Acordei com o som de alguém batendo na porta do nosso quarto. Olhei no meu relógio. 11h20. Vinte minutos depois do horário do nosso check-out. Quarenta minutos até Gerard e Quinn chegarem. Não tínhamos feito as malas, não tínhamos tomado banho. Desci correndo a escada do beliche, abri a porta e gritei para Bert:

— Acorda!

Ele não se moveu, só continuou roncando. Uma mulher corpulenta com um coque apertado apertou os lábios e colocou a mão no quadril. Sua outra mão segurava um esfregão.

— Por favor, s’il vous plaît — eu disse — Podemos ter quinze minutos… quinze minutes? Perdemos a hora. — apontei para as nossas malas ainda por fazer e juntei minhas mãos numa posição de oração, para o caso de haver qualquer falta de clareza — Quinze minutes? S’il vous plaît?

A mulher fez uma careta.
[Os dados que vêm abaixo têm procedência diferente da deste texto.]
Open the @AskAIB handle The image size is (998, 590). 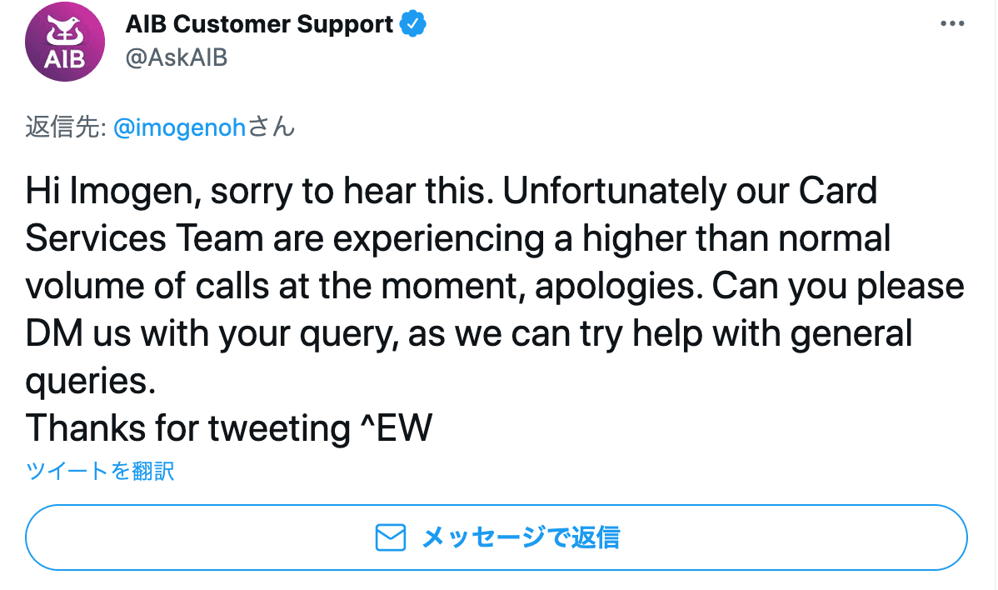(177, 58)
Certamente, ela ia dizer que não. Porém, ela me surpreendeu quando não recusou.

— Quinze minutes. Pas plus.

Nem um minuto a mais. Ela deu meia-volta sobre o sapato sem salto e seguiu caminho pelo corredor.
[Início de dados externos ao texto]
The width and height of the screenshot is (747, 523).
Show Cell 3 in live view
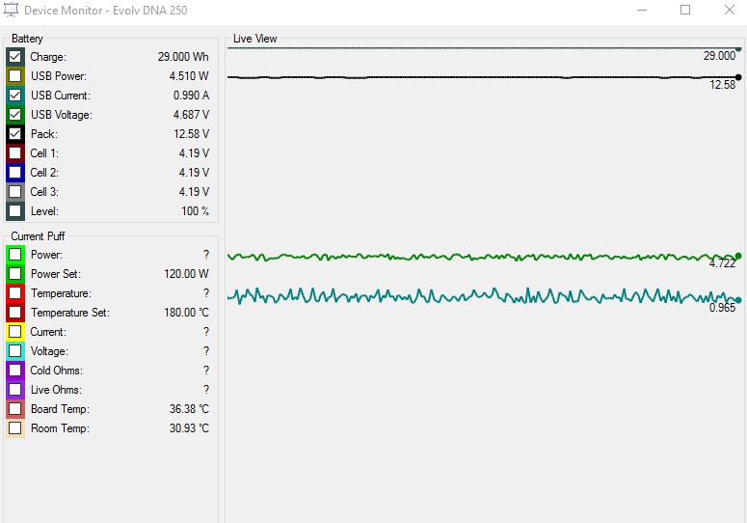(15, 192)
— Merci — agradeci de longe, antes de correr para Bert e sacudir até ele acordar — Acorda. Agora. Dormimos demais.

Temos cinco minutos para tomar banho. Eu vou primeiro. Comece a fazer as malas.

Bert se sentou.

— Merda.

Disparei para o banheiro. Logo, éramos dois demônios da Tasmânia molhados girando em torno de uma explosão de roupas e sapatos. Não exatamente mochileiros, nós dois estávamos com malas pequenas de rodinhas. E não querendo arriscar percevejos ou outras criaturas estranhas que poderiam nos morder no meio da noite, tínhamos até trazido nossos próprios cobertores. Nossas malas mal fechavam.

— Sente em cima — eu disse — E eu puxo o zíper.

Vinte minutos depois, sem fôlego, Bert entregou a chave do quarto a um cara que parecia um estudante alienado atrás do balcão. Ele não ergueu os olhos da revista, apenas continuou lendo. Descemos e colocamos a nossa bagagem na área de armazenamento do porão. Saltitantes, exatamente ao meio-dia, fomos até o saguão, à espera de ver nossos Romeus esperando por nós. Eles não estavam lá. Cinco minutos se tornaram quinze. Empolgação se transformou em tristeza. Quinze minutos transformados em 45. Andamos de um lado para o outro no saguão do albergue, nos sentindo como o personagem de Edvard Munch em O Grito: agonia pura, tremendo de ansiedade.

Senti como se estivesse no colégio de novo: à espera do telefonema que nunca vinha, os sentimentos de rejeição absoluta, a humilhação. Menos de oito horas depois de me conhecer, Gerard tinha conseguido partir meu coração em pedaços minúsculos. Eu não o culpava. Ele não tinha nada a ganhar com o fato de me conhecer melhor. Bert e eu iríamos embora naquela noite.

— Não posso acreditar que eles nos deram o cano — disse Bert.

Olhei para o meu relógio. Agora eles estavam com mais de uma hora de atraso. Eles não iam aparecer de jeito nenhum.

— Vamos tomar um café.

— Vem com um carro de brinde?

— Ah, Mame precisa de combustível?

Porém, agora, nada poderia nos fazer sorrir.